=== DIRECTIVES ===
a: Transcribe the part of the passage on women's rights groups in Egypt that opens with "Unlike former work" and closes with "and April 2017.".
b: Answer these questions from the passage on women's rights groups in Egypt:
(i) Besides the more radical NGOs, what kind of women's rights groups did the scrutiny also extend to?
(ii) How many semi-structured interviews is the research based on?
(iii) Which governorates in Lower Egypt are named?
c: Continue the passage on women's rights groups in Egypt from where it stops.

=== SOURCE DOCUMENT ===
________________________

This scrutiny was not just for the more radical and challenging NGOs; it also extended to women’s rights groups that are reformist and do not seek to challenge the Egyptian state’s approach to development and human rights. With the closure of public space in Egypt through the issuance of restrictive laws and increased securitization measures, such reformist organizations have also had difficulty conducting their work and even implementing projects that appear to be in line with state policies regarding women’s rights. The research herein provides an overview of the repressive environment in which organizations, groups and initiatives that identify as feminist or focus on women’s and children’s rights are working.

Unlike former work published on feminist and women’s organizations and initiatives in Egypt that draws conclusions based on the study of CSOs in urban centers,[ix] the following analysis is aimed at examining the status of women’s organizations both within and outside the center—namely, Cairo—and to shed the light on smaller local initiatives in Upper Egypt and whether they were facing similar restrictions and challenges like their counterparts in other urban centers.[x] The research is based on 14 semi-structured interviews with staff and members of 11 women’s rights and feminist NGOs and initiatives.[xi] Four of the 11 organizations are in Lower Egypt (the governorates of Cairo and Daqhalia) and the other seven are in Upper Egypt (the governorates of Aswan, Qena, Assiut, and Minya). All interviews took place between December 2016 and April 2017.

________________________

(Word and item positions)
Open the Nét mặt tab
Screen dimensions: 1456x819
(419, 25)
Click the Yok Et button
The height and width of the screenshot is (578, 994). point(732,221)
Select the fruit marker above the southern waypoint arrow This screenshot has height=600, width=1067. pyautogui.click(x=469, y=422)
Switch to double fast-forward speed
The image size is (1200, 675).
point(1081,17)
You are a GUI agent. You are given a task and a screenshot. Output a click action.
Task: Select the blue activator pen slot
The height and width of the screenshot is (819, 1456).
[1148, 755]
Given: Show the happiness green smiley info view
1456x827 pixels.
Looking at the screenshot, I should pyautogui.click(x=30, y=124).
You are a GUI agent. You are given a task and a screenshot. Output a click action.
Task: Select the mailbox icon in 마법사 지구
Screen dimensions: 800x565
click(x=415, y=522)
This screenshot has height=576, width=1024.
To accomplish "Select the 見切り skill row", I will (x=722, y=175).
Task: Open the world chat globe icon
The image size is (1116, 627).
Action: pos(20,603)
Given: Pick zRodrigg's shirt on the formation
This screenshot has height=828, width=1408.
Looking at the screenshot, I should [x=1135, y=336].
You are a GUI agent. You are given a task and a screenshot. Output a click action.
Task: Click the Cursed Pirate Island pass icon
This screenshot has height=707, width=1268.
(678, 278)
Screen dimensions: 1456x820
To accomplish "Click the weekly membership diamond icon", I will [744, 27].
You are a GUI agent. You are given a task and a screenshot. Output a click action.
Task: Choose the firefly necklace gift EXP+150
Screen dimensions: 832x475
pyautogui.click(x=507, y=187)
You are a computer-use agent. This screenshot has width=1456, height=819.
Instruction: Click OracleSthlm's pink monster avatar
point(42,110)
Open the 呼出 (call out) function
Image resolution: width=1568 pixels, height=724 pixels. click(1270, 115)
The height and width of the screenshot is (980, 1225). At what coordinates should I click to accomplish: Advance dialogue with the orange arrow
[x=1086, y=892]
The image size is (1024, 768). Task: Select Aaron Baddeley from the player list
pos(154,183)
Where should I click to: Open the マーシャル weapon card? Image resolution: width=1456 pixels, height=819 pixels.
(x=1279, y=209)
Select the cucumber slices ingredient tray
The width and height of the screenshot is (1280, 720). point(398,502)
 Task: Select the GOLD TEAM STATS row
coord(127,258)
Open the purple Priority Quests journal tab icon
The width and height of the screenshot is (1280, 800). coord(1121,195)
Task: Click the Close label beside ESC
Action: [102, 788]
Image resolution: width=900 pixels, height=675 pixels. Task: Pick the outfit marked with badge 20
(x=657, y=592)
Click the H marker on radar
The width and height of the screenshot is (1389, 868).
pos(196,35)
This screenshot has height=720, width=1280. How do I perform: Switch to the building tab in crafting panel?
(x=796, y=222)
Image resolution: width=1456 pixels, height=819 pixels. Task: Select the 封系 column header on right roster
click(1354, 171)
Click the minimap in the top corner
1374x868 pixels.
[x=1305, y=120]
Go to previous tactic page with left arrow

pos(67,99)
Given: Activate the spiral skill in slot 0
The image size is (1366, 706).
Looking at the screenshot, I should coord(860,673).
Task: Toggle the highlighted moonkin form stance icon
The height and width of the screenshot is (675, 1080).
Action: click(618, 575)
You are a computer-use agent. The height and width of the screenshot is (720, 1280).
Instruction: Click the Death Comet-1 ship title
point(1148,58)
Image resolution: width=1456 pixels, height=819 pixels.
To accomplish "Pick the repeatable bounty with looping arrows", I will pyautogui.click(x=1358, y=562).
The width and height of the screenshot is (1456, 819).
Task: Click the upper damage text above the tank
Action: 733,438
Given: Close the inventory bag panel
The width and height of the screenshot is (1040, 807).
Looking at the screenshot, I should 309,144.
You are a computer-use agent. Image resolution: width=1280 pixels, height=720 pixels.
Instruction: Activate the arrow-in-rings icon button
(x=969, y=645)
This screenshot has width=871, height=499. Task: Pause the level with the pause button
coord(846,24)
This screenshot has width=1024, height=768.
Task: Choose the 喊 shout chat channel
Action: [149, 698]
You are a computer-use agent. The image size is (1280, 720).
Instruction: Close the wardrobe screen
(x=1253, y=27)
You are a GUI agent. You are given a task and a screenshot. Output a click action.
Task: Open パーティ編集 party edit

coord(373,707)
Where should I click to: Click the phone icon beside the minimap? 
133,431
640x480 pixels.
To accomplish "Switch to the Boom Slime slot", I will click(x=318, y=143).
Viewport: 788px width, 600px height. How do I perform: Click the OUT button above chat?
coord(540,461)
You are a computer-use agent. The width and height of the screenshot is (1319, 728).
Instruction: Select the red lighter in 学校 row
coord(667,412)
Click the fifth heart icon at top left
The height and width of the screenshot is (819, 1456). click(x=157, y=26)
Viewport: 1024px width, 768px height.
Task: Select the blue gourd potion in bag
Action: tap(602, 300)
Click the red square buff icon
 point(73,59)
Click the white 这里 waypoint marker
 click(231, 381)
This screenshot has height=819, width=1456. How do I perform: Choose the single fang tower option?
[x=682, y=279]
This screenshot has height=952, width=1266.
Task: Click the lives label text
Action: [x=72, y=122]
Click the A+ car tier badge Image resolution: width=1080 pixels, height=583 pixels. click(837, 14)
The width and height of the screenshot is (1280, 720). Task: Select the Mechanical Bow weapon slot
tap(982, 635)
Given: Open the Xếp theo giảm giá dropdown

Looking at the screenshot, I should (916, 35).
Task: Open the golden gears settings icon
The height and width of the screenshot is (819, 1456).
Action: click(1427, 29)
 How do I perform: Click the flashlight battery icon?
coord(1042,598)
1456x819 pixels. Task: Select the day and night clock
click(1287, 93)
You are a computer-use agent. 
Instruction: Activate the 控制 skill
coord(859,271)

________________________

=== RESPONSE LIST ===
a:
Unlike former work published on feminist and women’s organizations and initiatives in Egypt that draws conclusions based on the study of CSOs in urban centers,[ix] the following analysis is aimed at examining the status of women’s organizations both within and outside the center—namely, Cairo—and to shed the light on smaller local initiatives in Upper Egypt and whether they were facing similar restrictions and challenges like their counterparts in other urban centers.[x] The research is based on 14 semi-structured interviews with staff and members of 11 women’s rights and feminist NGOs and initiatives.[xi] Four of the 11 organizations are in Lower Egypt (the governorates of Cairo and Daqhalia) and the other seven are in Upper Egypt (the governorates of Aswan, Qena, Assiut, and Minya). All interviews took place between December 2016 and April 2017.

b:
(i) Women's rights groups that are reformist and do not seek to challenge the Egyptian state's approach to development and human rights.
(ii) 14.
(iii) Cairo and Daqhalia.

c:
Diversity of the Women’s Movement in Egypt

Before the Egyptian state began its co-option of women’s rights organizations and groups in the 1960s during the era of President Gamal Abdel Nasser, Egyptian feminists united with their counterparts in the Arab world and others worldwide who put the “women’s question” at the heart of their fight against colonialism. Under Nasser and his successor Anwar al-Sadat, the state created councils and, later on, state-affiliated organizations to focus on women’s and children’s rights and better integration of women in the public sector; with such procedures, the Egyptian state inaugurated a long tradition of “state feminism.” While the stated mission of these entities was to empower Egyptian women, they never challenged the state’s patriarchal structures and practices to achieve that mission. Some scholars even argue that they exacerbated women’s conditions, particularly under Sadat and Mubarak, by turning “women’s rights” into an elitist interest that is isolated and negatively associated with the first ladies Jihan al-Sadat and Suzanne Mubarak and “western values” they were said to spread.[xii] As a result, and as is the case with many discourses around the world, in Egypt the labels “feminist” and “women’s rights” at times carry negative connotations and are met with distrust by the public. Organizations or initiatives with such labels can invoke public disdain, making their work challenged not only by the state but by society as well.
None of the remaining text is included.